Eduardo di Capua : ’O sole mio – Maria Marì – I te vurria vasà
Mario Pasquale Costa : Napulitanata – Era de maggio
Antonello Paliotti : Variazioni sul basso di tarantella – Tarantella storta – Fronna e ballo del pomo d’oro
Francesco Paolo Tosti : ’A vucchella – Inquietudine – Romance – Marechiaro
Enrico Cannio : ’O surdato ‘nnammurato
Francesco Buongiovanni : Mandulinata a mare
Paolo Costa : Serenata napoletana
Salvatore Gambardella : ’O marenariello
Gaetano Lama : Silenzio cantatore – Reginella – Palomma ‘e note
E. A. Mario : Canzone appassiunata
Luigi Denza : Funiculì, funiculà Pene Pati (ténor), Giulio D’Alessio (violon), Antonello Paliotti (mandoline), Il Pomo d’Oro
Enregistré à l’auditorium Novecento, Naples (24‑31 juillet 2024) et aux Studios Ferber, Paris (21‑23 octobre 2024) – 69’12
Warner 5021732727800
Sélectionné par la rédaction

Pour le commun des mortels que nous sommes, le soleil de l’Italie semble briller un peu partout du même éclat. De Beniamino Gigli à Mario Lanza, de Giuseppe Di Stefano à Luciano Pavarotti, les chansons qui viennent d’au‑delà des Alpes, qu’elles soient siciliennes, napolitaines ou vénitiennes, nous enchantent toutes de leur ramage doré, et nous ne savons pas bien les différencier. Même la plus célèbre des chansons napolitaines, l’immarcescible ’O sole mio brille pour nous d’un éclat trompeur. Car les stars susnommées en ont fait un hymne à l’Italie plein d’une lumière aveuglante, alors que, si l’on regarde un peu le détail du texte, on est tout surpris de se rendre compte que cette chanson nostalgique, écrite par un Italien en voyage à Odessa, met au‑dessus de l’éclat de l’étoile du jour celui de l’homme amoureux.

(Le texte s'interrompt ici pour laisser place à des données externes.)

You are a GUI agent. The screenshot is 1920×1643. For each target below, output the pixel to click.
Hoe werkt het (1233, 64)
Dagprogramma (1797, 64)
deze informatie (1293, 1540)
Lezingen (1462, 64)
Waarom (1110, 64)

Car c’est lui le soleil qui se trouve en face de l’être aimé, et qui dépasse l’éclat du premier.
C’est dire si le ténor samoan n’a pas cherché la facilité pour son troisième album, et ceux qui l’auraient cru de premier abord vont être surpris, ou passeront leur chemin trop vite, car une écoute peu attentive risque de ne pas suffire à déceler toutes les qualités d’une telle entreprise. Car loin de s’engouffrer dans la brèche de la tradition un peu facile et connue de tous, fausse tradition en fait, il ose un retour aux sources de la chanson napolitaine, en compagnie de spécialistes du sujet : des membres d’Il Pomo d’Oro, en effectif réduit à des cordes (violon, violoncelle, mandolines, contrebasse) et castagnettes, sous la houlette d’Antonello Paliotti. Celui-ci a voulu dans ce disque mélanger deux sources de la canzone napolitaine, l’une plutôt savante liée à l’âge d’or de la mélodie napolitaine entre 1880 et 1920, l’autre plutôt liée à une tradition ancienne et orale, qui apparaît dans les morceaux instrumentaux aux rythmes frénétiques et aux accents âpres, issus de la culture populaire, et des textes véhiculant les lieux communs de la sérénade ou de la lune éclairant la mer.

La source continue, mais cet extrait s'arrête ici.